··· Fragmento original

El de la Ópera de Sydney, que pudimos ver y oír hace unos días en la Temporada clásica de Cinesa, y cuya dirección de escena firma la australiana Gale Edwards, es un ejemplo claro de la “saturación sensorial” que domina actualmente el mundo del espectáculo y que ha condenado a la superficialidad el trabajo interpretativo. Y como no se trata de una simple impresión sino de la constatación de una realidad, aquí tenéis un botón de muestra.

En una entrevista concedida a The Opera Blog, Edwards explica lo que, en su opinión, convierte a esta producción (y a cualquier otra estrenada en ese marco) en una “experiencia total”. Según ella, representar una ópera en el puerto de Sidney es algo excepcional porque se nutre no sólo de la maravillosa música de Verdi y del saber hacer de sus intérpretes, sino del incomparable telón de fondo que ofrecen la sede de la Ópera, el puente iluminado, la luna, los fuegos artificiales y los barcos que atraviesan la bahía; además del placer gastronómico proporcionado por el champán y las delicatessen elaboradas por restaurantes especializados para su consumo durante la representación. La experiencia, en definitiva, parece depender menos del espectáculo y más del marco incomparable en el que éste tiene cabida.

Lamentablemente, la cosa no mejora cuando analizamos más o menos en profundidad su propuesta escénica. Edwards plantea una lectura intemporal del drama verdiano, aunque no a través de una descontextualización clara sino a partir de un abigarrado collage de contextos. Más allá del acierto estético que, en mi opinión, deja mucho que desear; la mezcla de épocas para abordar la intemporalidad plantea muchos más problemas de los que resuelve. Es casi imposible que el espectador se centre en el drama y no en su contexto cuando la puesta en escena hace una referencia tan explícita a momentos históricos concretos que, para colmo, encajan difícilmente entre sí. Salvo, obviamente, que lo que se pretenda sea deslumbrar prescindiendo de cómo afecta ese planteamiento a la comprensión profunda del drama. Tal vez por eso, el enorme despliegue de medios apenas consiguió disimular una propuesta escénica estática y tradicional, que sólo alcanzó cotas interesantes en los actos finales, cuando este despliegue se vio afortunadamente desplazado por el desarrollo de la trama.

······
··· Datos

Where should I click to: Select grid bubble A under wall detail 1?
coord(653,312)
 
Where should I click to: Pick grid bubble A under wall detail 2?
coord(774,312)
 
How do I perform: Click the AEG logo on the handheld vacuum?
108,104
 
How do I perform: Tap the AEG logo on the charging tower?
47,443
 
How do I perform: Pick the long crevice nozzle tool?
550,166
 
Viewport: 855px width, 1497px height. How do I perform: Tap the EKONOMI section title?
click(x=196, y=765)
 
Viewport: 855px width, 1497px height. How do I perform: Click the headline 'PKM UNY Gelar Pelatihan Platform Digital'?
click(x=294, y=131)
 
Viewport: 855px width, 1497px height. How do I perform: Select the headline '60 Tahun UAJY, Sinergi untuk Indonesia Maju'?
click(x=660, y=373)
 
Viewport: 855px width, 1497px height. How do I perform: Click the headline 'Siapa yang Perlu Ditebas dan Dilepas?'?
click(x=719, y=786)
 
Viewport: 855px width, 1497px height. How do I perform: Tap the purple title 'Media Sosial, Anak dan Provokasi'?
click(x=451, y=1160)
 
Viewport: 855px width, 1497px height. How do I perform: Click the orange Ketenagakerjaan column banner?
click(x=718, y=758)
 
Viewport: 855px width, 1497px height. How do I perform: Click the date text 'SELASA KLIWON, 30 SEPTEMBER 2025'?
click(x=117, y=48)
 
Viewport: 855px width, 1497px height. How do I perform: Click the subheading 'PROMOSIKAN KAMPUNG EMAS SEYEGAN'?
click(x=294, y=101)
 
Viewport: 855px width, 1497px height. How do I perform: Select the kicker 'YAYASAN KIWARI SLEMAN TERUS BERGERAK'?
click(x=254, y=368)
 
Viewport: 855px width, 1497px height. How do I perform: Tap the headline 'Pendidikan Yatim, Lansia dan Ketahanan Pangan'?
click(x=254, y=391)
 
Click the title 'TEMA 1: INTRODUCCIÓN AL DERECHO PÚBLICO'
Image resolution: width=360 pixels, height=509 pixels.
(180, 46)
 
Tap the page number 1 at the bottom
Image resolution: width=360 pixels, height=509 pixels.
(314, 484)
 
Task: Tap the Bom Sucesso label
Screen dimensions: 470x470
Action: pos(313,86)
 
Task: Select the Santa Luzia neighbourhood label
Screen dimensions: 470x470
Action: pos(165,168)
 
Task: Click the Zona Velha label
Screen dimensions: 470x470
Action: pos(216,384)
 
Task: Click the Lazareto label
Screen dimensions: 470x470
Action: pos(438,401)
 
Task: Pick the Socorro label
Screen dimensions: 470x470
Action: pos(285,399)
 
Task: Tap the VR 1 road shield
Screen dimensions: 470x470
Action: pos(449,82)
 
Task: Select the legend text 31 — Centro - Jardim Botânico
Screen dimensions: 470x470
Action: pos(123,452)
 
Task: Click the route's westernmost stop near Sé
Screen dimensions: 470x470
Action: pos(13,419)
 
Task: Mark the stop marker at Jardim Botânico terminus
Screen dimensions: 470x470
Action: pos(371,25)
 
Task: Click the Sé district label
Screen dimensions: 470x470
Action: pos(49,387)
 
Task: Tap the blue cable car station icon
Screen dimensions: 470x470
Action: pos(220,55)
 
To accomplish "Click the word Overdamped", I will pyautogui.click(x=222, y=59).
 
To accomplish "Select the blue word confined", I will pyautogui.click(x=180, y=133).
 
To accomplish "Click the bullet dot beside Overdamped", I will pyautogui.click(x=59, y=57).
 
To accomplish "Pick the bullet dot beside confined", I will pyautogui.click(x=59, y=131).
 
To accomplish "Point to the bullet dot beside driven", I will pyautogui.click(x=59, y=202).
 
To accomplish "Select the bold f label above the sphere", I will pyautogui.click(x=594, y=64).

······

■ Ejercicio: Prolonga la crítica sobre el montaje verdiano de Gale Edwards para la Ópera de Sydney a partir de su última oración.

■ Respuesta:
Latonia Moore fue, sin lugar a dudas, la auténtica heroína de la velada. Con un fraseo elegante y una impostación exquisita, dio buena cuenta de la tragedia de Aida a pesar de no encontrar una respuesta a su altura en la mayoría de sus compañeros de reparto. Fue especialmente bello su dúo con Amonasro en el Acto III donde ambos cantantes hicieron gala de un fraseo perfecto y de una inesperada empatía musical. Walter Fraccaro dio vida a un Radamés de voz hermosa pero falta de fiato y del legato necesario. Milijana Nikolic, una Amneris algo artificiosa inicialmente, dio lo mejor de sí en los Actos III y IV decantando la balanza de la representación a favor de las dos protagonistas femeninas. La dirección de orquesta, a cargo de Brian Castles-Onion, acusó la desnaturalizada ubicación del conjunto, relegado a un foso cubierto sin contacto directo con el escenario. Los desajustes fueron constantes así como la “orfandad” de los cantantes que en más de una ocasión no pudieron ocultar su incomodidad. Lo mismo hay que decir del coro que solventó con eficacia, aunque no con brillantez, esa grave dificultad. El viento que sopló en algunos momentos de la representación, el escenario en rampa y un vestuario incómodo (a pesar de su espectacularidad) pusieron aún más a prueba a solistas, coristas y bailarines.

Una representación, en suma, menguada por las dificultades técnicas del enclave y por una dirección escénica demasiado dispersa que hizo una pobre lectura de este complejo drama. El genio de Verdi acabó imponiéndose a pesar de todo, y poco importó entonces si los espectadores, a ambos lados de la pantalla, bebían champán o comían chuches y palomitas.

Alejandra Spagnuolo

Imágenes tomadas de: The Opera Blog.